▶ _Entries supplied_:
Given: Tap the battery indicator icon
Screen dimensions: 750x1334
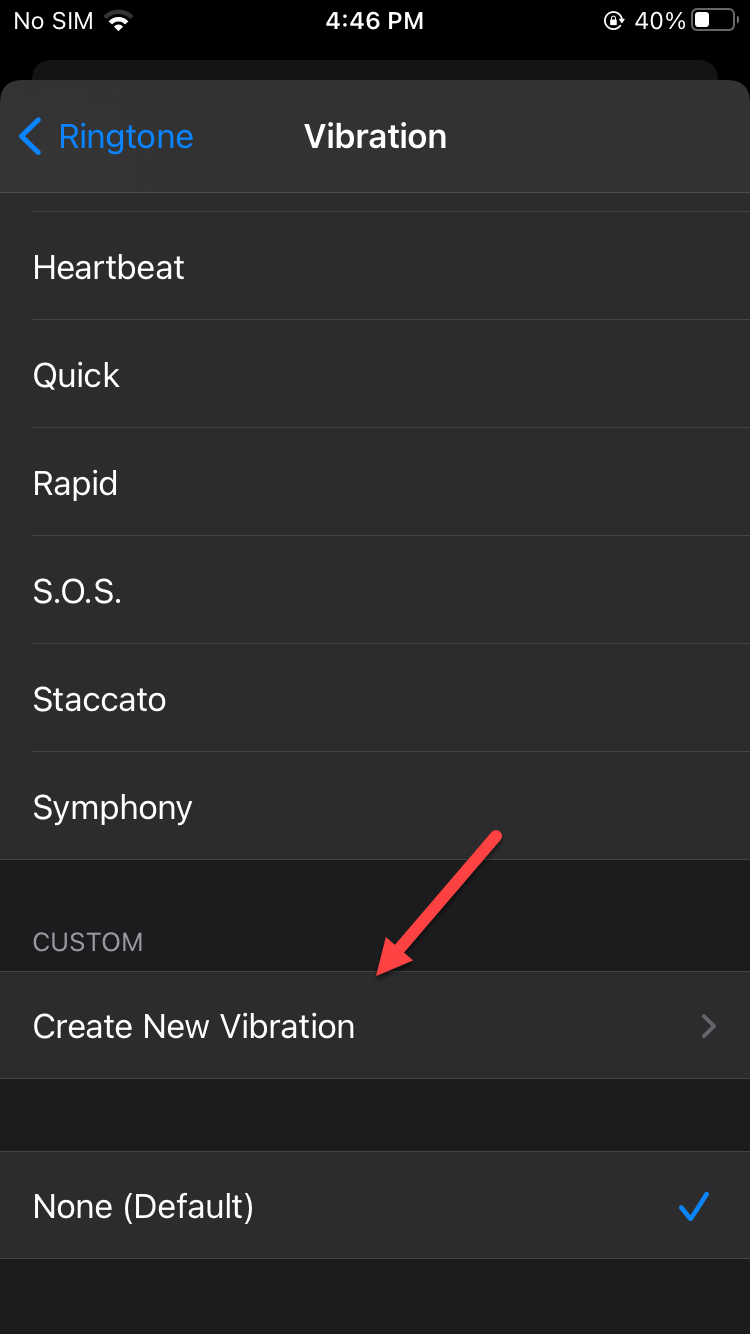Looking at the screenshot, I should (713, 20).
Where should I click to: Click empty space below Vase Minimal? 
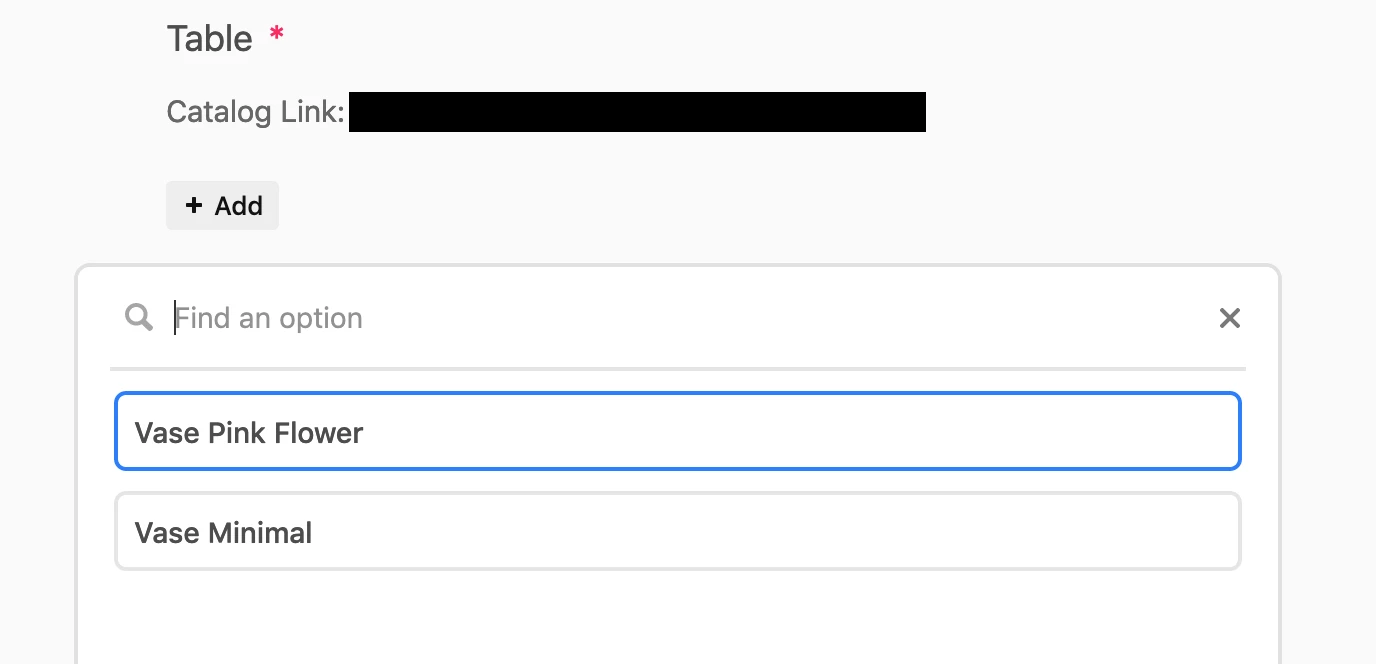pos(678,620)
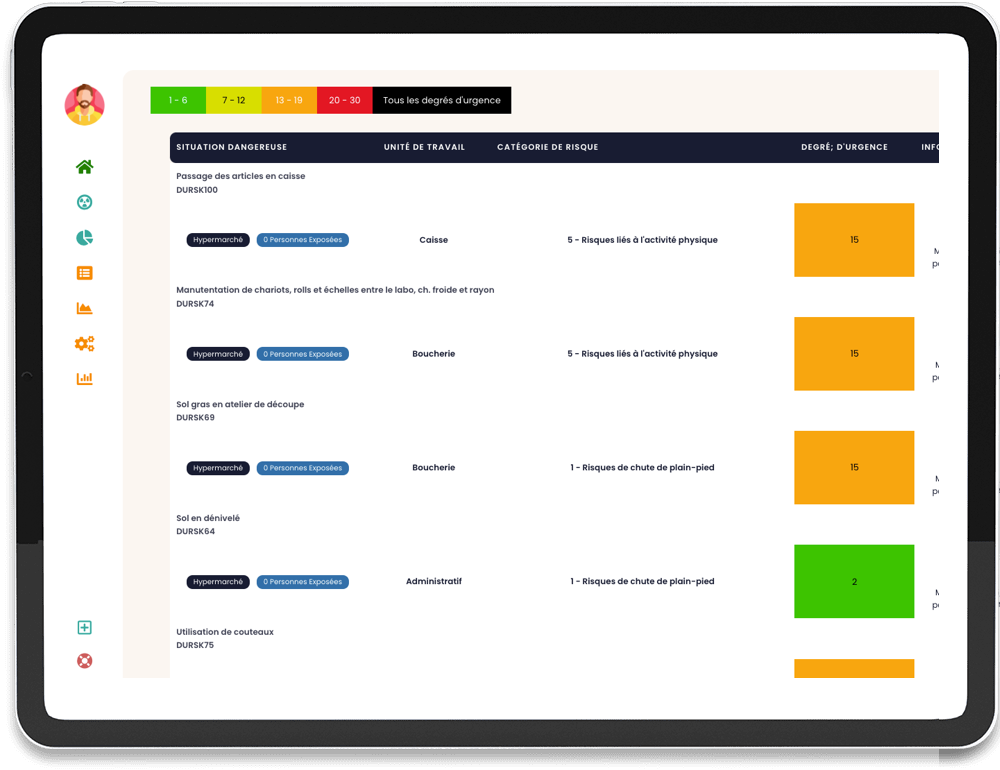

▶ _Exercise objective_: Exactly as written, reproduce the lines from the one containing "Where should I" through the last line of the entries above, and leave every picture out.

▶ _Answer space_:
Where should I click to: Click empty space below Vase Minimal? 
pos(678,620)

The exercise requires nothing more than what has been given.